Nice historical review of the M16. This should be a reminder of the pitfalls of military procurement & testing. As many in the military have minimal corporate memory because of mandatory turnover, errors are often repeated. We need to learn from history to be effective.
yeah, and people now want mil spec parts for their ARs
Ordnance “corpse”? They were old and immobile so I guess that works. I do appreciate the history- I think I even learned something new
The M1A us the only rifle I need for my set. Already have a Garand and Mini-14.
Maybe in time.
ak 47 was designed off of the m1 grand the g 3 was designed off the stormgewehr
Wrong.
@@sharpe67the stg 44 did not inspire the ak im not wrong if you look at the two guns and think it looks like an ak your not wrong but that doesnt mean thet it was desined off of the ak
The Ak was NOT designed based off the Stg44. Its bolt and gas system is a near copy of the M1 Garand. Despite the visual comparisons, they share nothing in common.
I saw some early designs and looked more based on the tommy gun than the stg44
I actually knew the whole story, long ago. I had a friend who was a "Military Advisor" to ARVN at the time they received the trials M16"s, and saw the amazing performance of those rifles, and then experienced the degraded performance of the M16's sent to our own troops. According to him it was as if it were an entirely different rifle. He actually saw soldiers discard their non-functional AR's after using the forward assist to seat a round, only to have the rifle fail to eject that round. I knew all of this 50 years ago, before I ever enlisted.
Interesting story. Thanks for going through this
1:00
the inblock clip design was neither revolutionary nor superior.
it was already obsolete before the m-1 was approved for service.
multiple weapon systems had perfected the detachable magazines prior to the m-1.
the browning bar for example had reliable detachable box magazines in 1917.
years before the garand was introduced.
the smart thing to do would have been to adapt the m-1 to use bar mags.

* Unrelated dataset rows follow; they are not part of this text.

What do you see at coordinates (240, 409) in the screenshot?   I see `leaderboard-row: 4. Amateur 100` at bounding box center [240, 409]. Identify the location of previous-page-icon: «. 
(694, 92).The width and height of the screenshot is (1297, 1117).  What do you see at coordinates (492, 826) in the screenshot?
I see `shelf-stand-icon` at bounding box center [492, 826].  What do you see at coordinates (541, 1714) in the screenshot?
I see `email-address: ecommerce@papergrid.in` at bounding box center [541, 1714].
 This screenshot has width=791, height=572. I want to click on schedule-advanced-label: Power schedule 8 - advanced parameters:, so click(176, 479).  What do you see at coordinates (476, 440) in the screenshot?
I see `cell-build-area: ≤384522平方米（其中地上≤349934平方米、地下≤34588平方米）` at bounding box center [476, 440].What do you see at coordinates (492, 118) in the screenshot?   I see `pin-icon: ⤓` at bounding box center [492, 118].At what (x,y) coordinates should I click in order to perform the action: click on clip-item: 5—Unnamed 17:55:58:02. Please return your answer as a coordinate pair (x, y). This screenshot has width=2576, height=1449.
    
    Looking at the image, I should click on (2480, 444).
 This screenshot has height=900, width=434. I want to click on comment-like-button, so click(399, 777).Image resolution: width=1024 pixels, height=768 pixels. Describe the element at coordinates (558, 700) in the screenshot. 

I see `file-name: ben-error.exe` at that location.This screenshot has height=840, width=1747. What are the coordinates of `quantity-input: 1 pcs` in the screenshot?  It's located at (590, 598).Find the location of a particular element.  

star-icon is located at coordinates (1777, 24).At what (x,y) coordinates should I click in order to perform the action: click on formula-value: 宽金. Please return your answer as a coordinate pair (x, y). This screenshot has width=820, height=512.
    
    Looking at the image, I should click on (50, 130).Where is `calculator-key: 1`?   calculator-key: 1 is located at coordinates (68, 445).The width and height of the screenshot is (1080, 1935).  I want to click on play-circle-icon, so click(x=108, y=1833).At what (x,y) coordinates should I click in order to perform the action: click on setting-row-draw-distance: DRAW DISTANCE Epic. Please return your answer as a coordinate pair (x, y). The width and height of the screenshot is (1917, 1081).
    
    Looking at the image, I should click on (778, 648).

They tried to use box mags for the Garand but had issues. I believe they were converted BAR mags.
@@oldrabidus2230
validating that it was obsolete the moment it was accepted.
too heavy, too long, too powerful, inferior loading system.
back to the drawing board.
John garand originally designed the garand with a mag in 1919. It was basically a m14/bm59 before m14 existed.
@@jason200912
then they should have stayed with it.
but they didn't.
The clip is easier to mass produce, cheaper, and lighter than a magazine. Where higher capacity isn't needed it absolutely is superior.
This was a good video. I knew a lot of this stuff vaguely but not in too much detail. Good job bro 👍🏼
In other words, the military was being the military and had to be dragged kicking and screaming into accepting a more modern weapon.
THE VIEW WE GOT HIM HA HA HA
"Corps" is pronounced "core" as in apple, not "corpse", as in ex-person. Just ask the Marines. (In military contexts, it's usually from French.)
So why don't they spell it "Marine Cor"??
Because it's a French word, that's the spelling and pronunciation.
While I really hate to support the Ordnance Board, they did actually have a fairly good reason for wanting to stick with a 30 caliber round. By the end of WWII, almost all of the ammunition we were manufacturing and delivering was M2 AP. The ordnance board did not believe that the smaller .260 Brit round could hold a large enough steel penetrator.
When shooting people, there is no question that the 30-06 is overpowered, and something like 6mm ARC or 6.5 Grendal might be optimal. But neither of those can shoot through 6" of concrete.
My first rifle was the M-14. Then they finally replaced them with the M-16 A1.